Archbishop Angaelos:  Christians must remain at the discussion table

The Coptic Archbishop of London, Angaelos, stressed that although events may be driven by geopolitics, there are always religious overtones. “Pressure is exerted upon us to find a solution, to go ahead with reconciliation efforts. People have used religious scriptures to legitimise destruction. The only way to stop this is through dialogue with other religions. In my experience, it is crucial to know what we’ll be discussing. In London we have set up a religious freedom office. We Christians must remain at the discussion table. There is a lot of debate in the Middle East about tolerance. We should all respect each other. When we see a community being persecuted, we can be sure that others will be too. We have to be united.”

Noam Katz, Ambassador of Israel to Athens: We have responsibility to find alternative

The Israeli Ambassador to Athens spoke at the 4th Conference on Religious Diplomacy, referring to the experience he gained from his own country. “The Middle East is home to many religious groups and, therefore, it has a long history. One of the biggest challenges we face is extremism. This is a significant challenge for our region and for the wider region as well. It is noteworthy that 22% of Israel is not Jewish. In other words, 8.1% are Muslims, while Christians are a small percentage of the population. Israel has the only Christian community in the Middle East that has been growing,” he said.

Then, he added, “Every democratic country must set priorities based on what is happening. On October 7, a war against Israel began. Hamas has launched an attack against our army, against children, women, infants. This organisation took hostages. They still hold some of them hostages in Gaza. We thought that we would find a solution before Ramadan. Hamas chose another path, tried to increase tensions and have sought to inflame religious sentiments. But Israel decided to allow Muslims to celebrate Ramadan as usual. It is the most important celebration for them, for the faithful, for pilgrims who come from other countries. We will be assessing the situation daily to guarantee security and, therefore, to preserve freedom of worship. The Christian Easter will be celebrated too, with some restrictions on the number of believers allowed to be inside the temples.”

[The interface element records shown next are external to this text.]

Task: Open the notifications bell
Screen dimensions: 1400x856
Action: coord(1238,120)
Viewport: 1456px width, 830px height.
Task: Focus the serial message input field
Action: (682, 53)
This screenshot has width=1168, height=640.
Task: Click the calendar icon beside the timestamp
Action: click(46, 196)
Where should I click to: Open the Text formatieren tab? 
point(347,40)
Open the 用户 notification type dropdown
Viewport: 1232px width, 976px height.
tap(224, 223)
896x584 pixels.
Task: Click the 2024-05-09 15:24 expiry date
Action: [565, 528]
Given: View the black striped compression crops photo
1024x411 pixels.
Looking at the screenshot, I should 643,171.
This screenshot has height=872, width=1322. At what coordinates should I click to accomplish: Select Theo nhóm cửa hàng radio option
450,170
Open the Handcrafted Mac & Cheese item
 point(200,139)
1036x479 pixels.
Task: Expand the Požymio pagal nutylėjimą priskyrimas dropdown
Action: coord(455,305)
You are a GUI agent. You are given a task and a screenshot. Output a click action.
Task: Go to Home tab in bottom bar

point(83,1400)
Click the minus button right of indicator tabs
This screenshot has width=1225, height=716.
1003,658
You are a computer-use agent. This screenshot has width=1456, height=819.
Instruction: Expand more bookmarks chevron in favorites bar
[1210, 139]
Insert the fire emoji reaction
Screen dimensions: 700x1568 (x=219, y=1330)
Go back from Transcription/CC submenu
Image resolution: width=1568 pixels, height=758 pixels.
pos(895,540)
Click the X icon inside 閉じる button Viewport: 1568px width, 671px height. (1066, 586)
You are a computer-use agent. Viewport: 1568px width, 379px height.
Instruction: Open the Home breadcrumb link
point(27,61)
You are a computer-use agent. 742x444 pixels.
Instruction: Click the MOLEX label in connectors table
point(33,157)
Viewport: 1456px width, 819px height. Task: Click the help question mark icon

He concluded, “The conflict we have with the Palestinians is an ethnic one; In other words, it is a conflict between Israelis and Palestinians. However, we believe that political conflicts can be resolved through dialogue. Sadly, there are organisations like ISIS and Al-Qaeda, or countries like Iran, promoting extremism in our region and sometimes spreading the idea of a religious war. Thus, we have the responsibility to find an alternative.”